Later came the realisation of this non-coincidental ‘coincidence’. On the internet, I looked up scrolls from different epochs and immediately felt a connection. The ancient scrolls narrated the most important, extraordinary events in the history of their peoples. My scroll illustrated the exclusivity of this unusual phenomenon—the pandemic of COVID-19, with a focus on Bulgaria. The scroll as a form creates a particular intimacy of the experience of the work of art.

 

Experience
Drawing the Diary was an extremely exciting encounter and valuable experience. In fact, I enjoyed myself quite a lot doing it. Its content constantly tacked between the personal and the collective.

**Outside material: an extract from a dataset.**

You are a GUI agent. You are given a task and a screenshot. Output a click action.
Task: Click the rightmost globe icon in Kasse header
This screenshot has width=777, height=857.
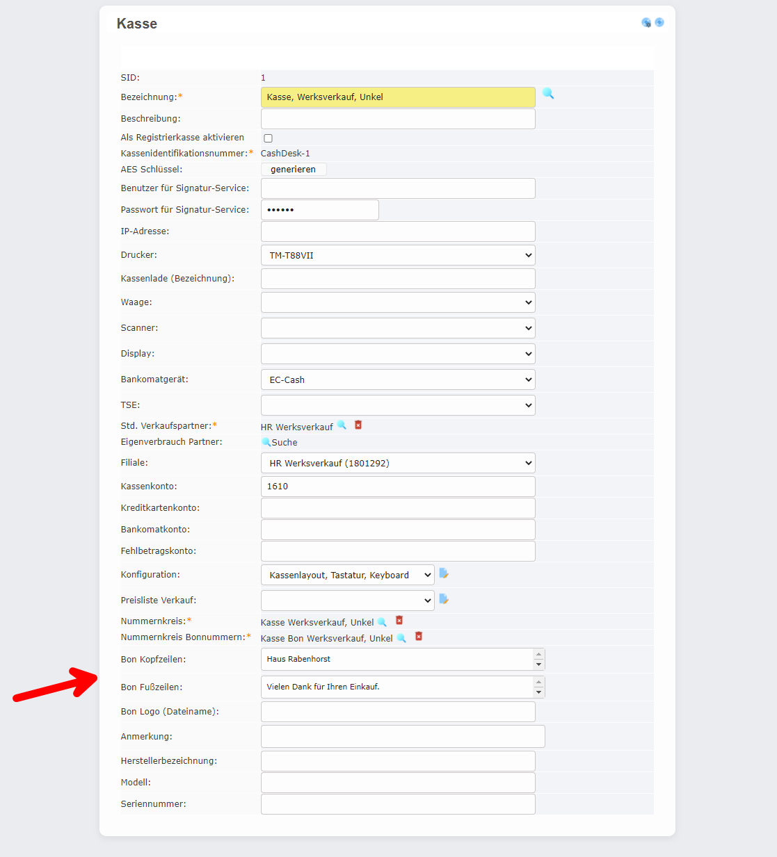point(659,22)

At the same time, it became a curious palette of our mental states during the period of forced isolation—the fear of illness and death, our overwhelming depressions and claustrophobic manias, mass obsessions with world conspiracies, fear of dictatorship and the possibility of manipulation, the falling into the black hole of occult practices and pseudo-medicine, anxiety states caused by lack of human contact and closeness to nature. I also tried to express the painful transition to working and communicating online.

 

Our lives will never be the same again.